Laura Tamiana - Laura Tamiana (Recife/Brasil) é artista, além de produtora e facilitadora de processos terapêuticos. Cria e desenvolve projetos que envolvem a música, as artes visuais, a palavra, as artes do corpo e as culturas tradicionais, sempre com o propósito de promover o encontro entre pessoas e contextos, a partir de um viés afetivo e de questões em torno de identidade, pertencimento e memória. Tem especialização em Cooperação Artística Internacional pela Universidade Paris VIII, França.

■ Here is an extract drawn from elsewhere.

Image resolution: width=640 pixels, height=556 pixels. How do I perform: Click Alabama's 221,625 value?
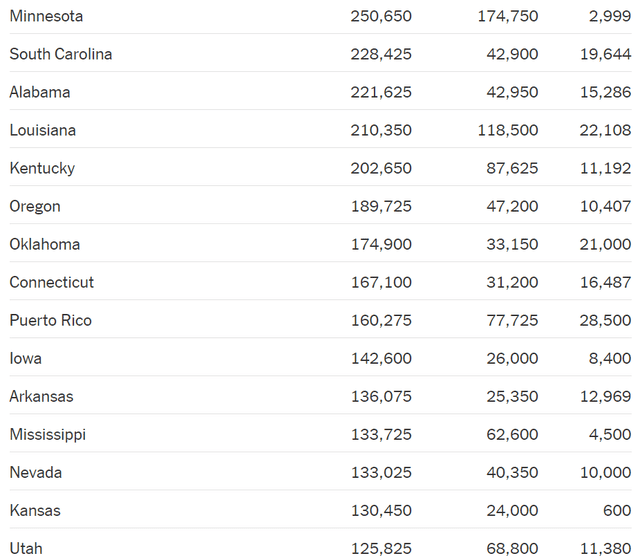[381, 92]
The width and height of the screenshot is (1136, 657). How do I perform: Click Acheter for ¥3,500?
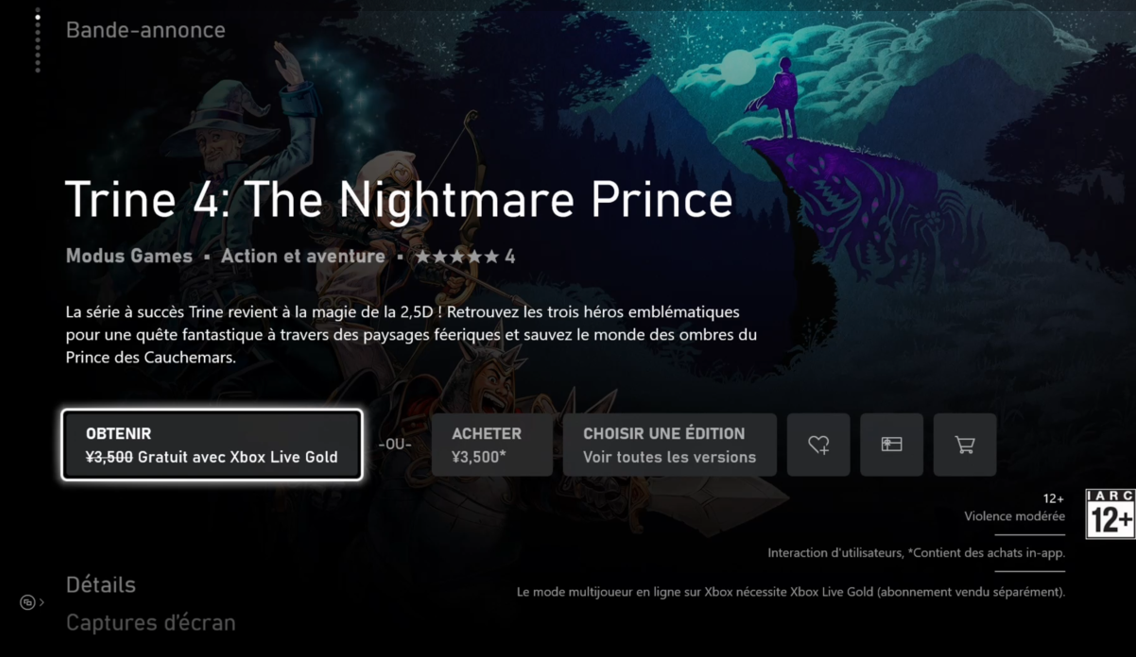[492, 445]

Desde 2007 integra os grupos do Carnaval pernambucano Maracatu de Baque Solto Piaba de Ouro, como baiana puxadora de cordão, e Boi Marinho, compondo o núcleo principal do grupo, como puxadora de cordão, cantora e percussionista. Com o Boi Marinho, realizou diversas apresentações também em centro culturais, festivais e eventos, como o Circuito Sesc de Artes, do SESC SP, e o festival Europalia, na Bélgica.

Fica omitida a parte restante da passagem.